**DATA ENTRIES:**
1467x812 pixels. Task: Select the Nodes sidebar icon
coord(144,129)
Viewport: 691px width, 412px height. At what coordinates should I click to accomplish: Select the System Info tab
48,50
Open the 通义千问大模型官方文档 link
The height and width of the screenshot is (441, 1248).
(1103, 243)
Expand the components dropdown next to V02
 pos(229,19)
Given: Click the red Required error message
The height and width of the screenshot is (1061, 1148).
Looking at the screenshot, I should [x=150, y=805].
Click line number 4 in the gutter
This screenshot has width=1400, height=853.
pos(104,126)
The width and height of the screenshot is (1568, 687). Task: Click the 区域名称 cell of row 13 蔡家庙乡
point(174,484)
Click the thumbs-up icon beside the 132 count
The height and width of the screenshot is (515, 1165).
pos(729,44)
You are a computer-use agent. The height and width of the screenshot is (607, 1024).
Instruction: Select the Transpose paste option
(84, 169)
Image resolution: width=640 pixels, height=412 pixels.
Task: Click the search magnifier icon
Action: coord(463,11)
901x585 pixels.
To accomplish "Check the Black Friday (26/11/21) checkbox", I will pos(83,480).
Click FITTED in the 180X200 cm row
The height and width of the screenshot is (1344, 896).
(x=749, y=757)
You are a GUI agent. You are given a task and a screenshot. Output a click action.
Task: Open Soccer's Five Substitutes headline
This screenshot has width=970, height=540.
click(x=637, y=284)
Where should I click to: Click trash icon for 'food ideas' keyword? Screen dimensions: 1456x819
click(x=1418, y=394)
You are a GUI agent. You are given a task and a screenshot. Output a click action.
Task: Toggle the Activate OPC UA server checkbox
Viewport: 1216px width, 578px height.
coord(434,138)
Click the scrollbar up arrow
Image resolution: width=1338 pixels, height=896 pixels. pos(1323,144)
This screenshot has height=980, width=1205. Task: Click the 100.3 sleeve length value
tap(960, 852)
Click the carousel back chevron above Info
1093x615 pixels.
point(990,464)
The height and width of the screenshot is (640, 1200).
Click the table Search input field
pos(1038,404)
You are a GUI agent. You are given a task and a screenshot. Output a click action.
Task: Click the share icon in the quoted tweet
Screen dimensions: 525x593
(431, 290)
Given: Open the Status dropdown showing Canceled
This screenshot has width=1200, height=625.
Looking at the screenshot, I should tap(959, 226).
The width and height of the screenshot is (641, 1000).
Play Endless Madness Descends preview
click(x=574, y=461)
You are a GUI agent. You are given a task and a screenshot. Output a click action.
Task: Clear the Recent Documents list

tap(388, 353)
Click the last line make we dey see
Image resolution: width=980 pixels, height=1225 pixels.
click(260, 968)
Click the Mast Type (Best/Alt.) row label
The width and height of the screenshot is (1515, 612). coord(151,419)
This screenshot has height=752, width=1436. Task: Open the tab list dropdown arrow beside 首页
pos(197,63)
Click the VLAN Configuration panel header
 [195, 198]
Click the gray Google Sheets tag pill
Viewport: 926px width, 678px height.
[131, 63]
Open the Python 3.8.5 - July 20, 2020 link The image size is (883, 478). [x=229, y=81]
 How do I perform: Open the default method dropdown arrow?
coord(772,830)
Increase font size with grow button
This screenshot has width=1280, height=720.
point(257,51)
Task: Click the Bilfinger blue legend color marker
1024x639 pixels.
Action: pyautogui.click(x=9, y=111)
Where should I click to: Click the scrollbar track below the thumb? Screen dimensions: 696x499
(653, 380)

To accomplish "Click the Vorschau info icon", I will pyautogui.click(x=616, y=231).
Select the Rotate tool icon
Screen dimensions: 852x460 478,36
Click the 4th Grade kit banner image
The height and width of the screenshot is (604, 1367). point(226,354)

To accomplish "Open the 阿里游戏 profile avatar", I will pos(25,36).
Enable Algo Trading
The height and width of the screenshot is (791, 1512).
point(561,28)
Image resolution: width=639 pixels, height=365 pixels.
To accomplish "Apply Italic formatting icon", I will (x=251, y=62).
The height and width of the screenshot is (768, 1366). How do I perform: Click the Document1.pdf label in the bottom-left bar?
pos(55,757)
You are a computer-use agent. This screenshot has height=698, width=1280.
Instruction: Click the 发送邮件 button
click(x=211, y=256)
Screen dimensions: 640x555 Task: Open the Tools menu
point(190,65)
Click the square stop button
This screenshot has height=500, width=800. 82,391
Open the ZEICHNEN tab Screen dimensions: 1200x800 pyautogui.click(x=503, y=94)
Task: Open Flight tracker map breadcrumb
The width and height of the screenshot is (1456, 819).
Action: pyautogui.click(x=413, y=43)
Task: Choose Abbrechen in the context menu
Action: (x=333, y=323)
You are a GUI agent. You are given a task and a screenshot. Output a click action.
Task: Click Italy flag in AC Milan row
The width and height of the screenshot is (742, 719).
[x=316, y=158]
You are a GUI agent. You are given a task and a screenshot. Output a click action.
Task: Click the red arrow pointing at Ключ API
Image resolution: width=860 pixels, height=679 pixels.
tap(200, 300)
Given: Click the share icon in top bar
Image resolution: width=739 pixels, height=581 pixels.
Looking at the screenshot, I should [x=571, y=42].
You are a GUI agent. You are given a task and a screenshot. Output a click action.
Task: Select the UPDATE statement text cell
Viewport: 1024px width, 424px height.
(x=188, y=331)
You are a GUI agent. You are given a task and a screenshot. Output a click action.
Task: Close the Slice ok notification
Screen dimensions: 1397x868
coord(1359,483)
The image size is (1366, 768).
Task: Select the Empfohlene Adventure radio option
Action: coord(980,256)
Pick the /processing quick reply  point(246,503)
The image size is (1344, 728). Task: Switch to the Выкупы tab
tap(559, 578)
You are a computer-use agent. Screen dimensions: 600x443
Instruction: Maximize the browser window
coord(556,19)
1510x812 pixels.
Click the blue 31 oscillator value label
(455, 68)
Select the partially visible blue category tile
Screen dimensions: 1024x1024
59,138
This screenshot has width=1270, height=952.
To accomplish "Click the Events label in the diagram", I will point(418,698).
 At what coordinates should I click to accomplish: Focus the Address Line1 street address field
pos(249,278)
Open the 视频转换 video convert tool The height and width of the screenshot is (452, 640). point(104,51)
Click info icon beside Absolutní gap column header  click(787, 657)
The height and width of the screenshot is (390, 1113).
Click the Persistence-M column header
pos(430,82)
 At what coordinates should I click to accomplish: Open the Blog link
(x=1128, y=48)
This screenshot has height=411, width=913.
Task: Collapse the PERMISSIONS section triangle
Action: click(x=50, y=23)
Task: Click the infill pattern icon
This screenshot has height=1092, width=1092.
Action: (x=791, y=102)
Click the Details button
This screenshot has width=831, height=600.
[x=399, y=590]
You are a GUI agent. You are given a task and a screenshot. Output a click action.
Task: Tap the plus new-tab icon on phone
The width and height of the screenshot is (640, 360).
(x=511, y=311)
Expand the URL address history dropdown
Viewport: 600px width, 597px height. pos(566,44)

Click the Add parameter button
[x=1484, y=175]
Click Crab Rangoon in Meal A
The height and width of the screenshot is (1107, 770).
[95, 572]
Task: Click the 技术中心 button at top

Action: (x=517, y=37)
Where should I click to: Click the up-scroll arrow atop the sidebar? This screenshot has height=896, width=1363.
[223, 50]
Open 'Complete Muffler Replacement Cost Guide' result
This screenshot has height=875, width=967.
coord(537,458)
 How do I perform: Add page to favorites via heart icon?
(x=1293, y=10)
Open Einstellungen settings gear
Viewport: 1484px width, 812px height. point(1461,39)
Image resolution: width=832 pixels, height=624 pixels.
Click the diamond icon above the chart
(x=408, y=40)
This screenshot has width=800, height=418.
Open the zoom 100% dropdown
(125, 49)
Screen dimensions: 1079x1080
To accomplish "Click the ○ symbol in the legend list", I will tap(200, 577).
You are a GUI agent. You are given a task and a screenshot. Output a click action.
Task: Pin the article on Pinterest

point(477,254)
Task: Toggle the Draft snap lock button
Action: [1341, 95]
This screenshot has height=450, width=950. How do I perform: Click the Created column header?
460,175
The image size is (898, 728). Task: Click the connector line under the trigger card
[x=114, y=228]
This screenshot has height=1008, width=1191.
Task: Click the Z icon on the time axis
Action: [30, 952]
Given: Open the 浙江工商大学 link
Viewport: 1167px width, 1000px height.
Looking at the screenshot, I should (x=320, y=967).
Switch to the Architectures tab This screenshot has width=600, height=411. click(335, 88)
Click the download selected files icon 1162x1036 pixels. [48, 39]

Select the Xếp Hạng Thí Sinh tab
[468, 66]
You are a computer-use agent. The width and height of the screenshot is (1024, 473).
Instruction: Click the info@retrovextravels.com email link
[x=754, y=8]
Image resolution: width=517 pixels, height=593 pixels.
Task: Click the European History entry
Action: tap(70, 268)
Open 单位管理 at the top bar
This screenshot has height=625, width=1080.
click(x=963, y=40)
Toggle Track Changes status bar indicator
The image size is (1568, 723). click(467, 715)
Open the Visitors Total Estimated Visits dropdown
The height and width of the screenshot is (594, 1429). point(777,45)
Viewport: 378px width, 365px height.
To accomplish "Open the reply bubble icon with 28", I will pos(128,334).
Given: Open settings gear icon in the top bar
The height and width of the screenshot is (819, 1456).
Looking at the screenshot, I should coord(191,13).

**WHAT THIS TASK INVOLVES:**
Please repeat the material from the line with "The width and height of the screenshot is (641, 1000)." up to and including the line with "pos(197,63)", swapping "Recent Documents" for "Recent Files" and leaving everything else unchanged.

**WORKED SOLUTION:**
The width and height of the screenshot is (641, 1000).
Play Endless Madness Descends preview
click(x=574, y=461)
You are a GUI agent. You are given a task and a screenshot. Output a click action.
Task: Clear the Recent Files list

tap(388, 353)
Click the last line make we dey see
Image resolution: width=980 pixels, height=1225 pixels.
click(260, 968)
Click the Mast Type (Best/Alt.) row label
The width and height of the screenshot is (1515, 612). coord(151,419)
This screenshot has height=752, width=1436. Task: Open the tab list dropdown arrow beside 首页
pos(197,63)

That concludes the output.